How to personalize newsletter send times (aka STO) – example code + data

This is a brief follow-up to my previous post “How to personalize newsletter send times (aka “send time optimization”) using AI”. I received a lot of nice feedback since it has been published a few months ago. When questions came in, they were mostly of a technical nature – no wonder, because the subject is technical, too. But instead of providing more and more piecework in the blog’s comments section, I thought I’d better add a full code example including example data. So here it is. If you are interested in that kind of analytics, you should be able to run everything in the free software environment for statistical computing named R.

Have fun reproducing the results and optimizing your own email send times.
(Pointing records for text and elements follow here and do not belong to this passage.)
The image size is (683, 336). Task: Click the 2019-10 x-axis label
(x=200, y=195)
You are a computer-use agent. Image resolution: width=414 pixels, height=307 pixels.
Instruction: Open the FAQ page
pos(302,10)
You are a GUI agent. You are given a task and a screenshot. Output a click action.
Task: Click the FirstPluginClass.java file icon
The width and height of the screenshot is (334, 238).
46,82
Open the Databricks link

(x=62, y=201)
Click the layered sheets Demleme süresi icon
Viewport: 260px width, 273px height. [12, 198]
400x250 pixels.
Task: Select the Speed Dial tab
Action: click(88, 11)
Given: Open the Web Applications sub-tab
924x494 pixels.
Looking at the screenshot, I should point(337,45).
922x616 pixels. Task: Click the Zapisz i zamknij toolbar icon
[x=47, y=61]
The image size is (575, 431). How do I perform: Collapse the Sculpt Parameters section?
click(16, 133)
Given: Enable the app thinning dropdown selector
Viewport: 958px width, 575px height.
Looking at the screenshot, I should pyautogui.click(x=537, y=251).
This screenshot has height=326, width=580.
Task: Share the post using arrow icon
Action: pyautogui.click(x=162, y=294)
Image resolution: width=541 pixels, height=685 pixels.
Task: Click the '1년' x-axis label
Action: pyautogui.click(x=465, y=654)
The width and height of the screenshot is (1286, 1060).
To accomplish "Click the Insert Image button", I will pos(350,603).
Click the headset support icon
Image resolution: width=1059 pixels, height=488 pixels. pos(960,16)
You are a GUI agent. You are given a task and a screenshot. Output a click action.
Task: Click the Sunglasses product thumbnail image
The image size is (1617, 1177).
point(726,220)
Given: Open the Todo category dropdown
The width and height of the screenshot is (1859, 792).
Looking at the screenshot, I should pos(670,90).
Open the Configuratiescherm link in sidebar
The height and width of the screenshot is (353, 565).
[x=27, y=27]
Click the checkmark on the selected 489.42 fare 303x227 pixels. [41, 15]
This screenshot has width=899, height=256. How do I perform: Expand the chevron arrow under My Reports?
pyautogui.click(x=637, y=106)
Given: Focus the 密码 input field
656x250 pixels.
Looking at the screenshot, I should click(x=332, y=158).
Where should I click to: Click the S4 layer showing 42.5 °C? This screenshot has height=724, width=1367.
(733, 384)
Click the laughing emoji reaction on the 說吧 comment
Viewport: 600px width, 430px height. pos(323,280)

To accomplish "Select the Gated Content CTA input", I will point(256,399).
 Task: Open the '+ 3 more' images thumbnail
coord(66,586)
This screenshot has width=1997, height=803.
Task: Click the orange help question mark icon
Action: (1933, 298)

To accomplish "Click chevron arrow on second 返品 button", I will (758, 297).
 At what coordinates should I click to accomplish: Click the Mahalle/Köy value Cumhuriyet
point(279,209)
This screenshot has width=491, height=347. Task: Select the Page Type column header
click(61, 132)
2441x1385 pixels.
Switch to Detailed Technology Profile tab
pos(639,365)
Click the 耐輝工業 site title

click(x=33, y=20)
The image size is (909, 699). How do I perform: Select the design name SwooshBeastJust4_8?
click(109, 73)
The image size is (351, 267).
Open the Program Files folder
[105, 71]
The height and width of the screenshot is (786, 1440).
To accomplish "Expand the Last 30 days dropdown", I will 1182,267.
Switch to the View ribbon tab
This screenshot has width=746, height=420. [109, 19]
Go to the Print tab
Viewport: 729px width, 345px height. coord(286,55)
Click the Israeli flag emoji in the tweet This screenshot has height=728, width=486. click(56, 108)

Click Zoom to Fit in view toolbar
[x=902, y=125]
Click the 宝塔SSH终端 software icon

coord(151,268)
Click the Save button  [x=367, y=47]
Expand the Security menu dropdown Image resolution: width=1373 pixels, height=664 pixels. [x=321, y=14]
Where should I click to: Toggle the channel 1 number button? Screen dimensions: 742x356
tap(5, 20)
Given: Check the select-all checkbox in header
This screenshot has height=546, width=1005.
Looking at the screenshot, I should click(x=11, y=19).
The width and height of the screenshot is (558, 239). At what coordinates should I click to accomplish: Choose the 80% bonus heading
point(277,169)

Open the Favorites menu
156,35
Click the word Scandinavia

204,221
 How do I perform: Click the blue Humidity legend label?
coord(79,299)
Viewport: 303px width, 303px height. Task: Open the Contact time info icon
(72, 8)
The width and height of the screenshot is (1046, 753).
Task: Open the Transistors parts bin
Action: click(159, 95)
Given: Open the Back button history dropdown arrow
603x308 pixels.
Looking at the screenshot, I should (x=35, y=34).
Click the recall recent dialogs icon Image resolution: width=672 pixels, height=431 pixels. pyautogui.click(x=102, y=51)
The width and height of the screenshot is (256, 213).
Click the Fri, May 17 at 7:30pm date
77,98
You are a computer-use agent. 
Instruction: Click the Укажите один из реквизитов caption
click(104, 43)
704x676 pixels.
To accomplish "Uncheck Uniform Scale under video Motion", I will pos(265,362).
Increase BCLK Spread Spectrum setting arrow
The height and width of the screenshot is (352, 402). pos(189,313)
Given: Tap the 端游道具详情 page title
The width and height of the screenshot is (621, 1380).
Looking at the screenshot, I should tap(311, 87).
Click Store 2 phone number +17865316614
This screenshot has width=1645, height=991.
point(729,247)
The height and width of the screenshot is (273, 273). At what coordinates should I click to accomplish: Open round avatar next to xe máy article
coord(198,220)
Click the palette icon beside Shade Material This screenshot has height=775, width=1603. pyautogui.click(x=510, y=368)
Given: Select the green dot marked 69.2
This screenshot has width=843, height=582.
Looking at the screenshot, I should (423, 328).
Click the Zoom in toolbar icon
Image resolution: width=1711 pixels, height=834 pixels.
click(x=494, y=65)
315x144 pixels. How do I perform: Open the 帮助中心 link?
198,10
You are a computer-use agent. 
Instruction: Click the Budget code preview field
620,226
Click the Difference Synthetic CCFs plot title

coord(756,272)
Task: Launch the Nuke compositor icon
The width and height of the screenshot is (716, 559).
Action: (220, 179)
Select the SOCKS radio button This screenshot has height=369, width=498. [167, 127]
And don’t forget to share results. 🙂

The GIF shows how to use the code below in R (Rgui.exe):

This is the code I used to optimize sendtimes in December:

#' ######################################
#' ### INSTALL PACKAGES, LOAD DATASET ###
#' ######################################

## First, install packages if necessary:
pks <- c("rJava", "RWeka", "RWekajars", "tidyverse", "lubridate", "hms", "ggplot2", "dplyr")
if (!all(pks %in% rownames(installed.packages())))
install.packages(pks)

## Second, download the raw data
Url <- "https://www.emailmarketingtipps.de/misc/sto_data.rda"
download.file(url = Url, destfile = tf <- file.path(tempdir(), "sto_data.rda"), mode = "wb")
load(tf) # `df` contains anonymous open & click data

#' ########################################
#' ### SETUP ENVIRONMENT, LOAD PACKAGES ###
#' ########################################
Sys.setenv("JAVA_HOME"="C:\\Program Files\\Java\\jre1.8.0_181_") # adjust as needed, must point to your Java directory
Sys.setenv("WEKA_HOME"="C:\\Users\\Rene\\Weka") # adjust as needed, must point to your Weka directory
Sys.setlocale("LC_TIME", "german") # for German weekday names etc
library("rJava")
library("RWekajars")
library("RWeka")
# WPM("install-package", "optics_dbScan") # install, if necessary
WPM("load-package", "optics_dbScan")
dbscan <- make_Weka_clusterer('weka/clusterers/DBSCAN')
library(tidyverse)
library(lubridate)
library(hms)
library(ggplot2)
pkgconfig::set_config("hms::default_tz"="UTC")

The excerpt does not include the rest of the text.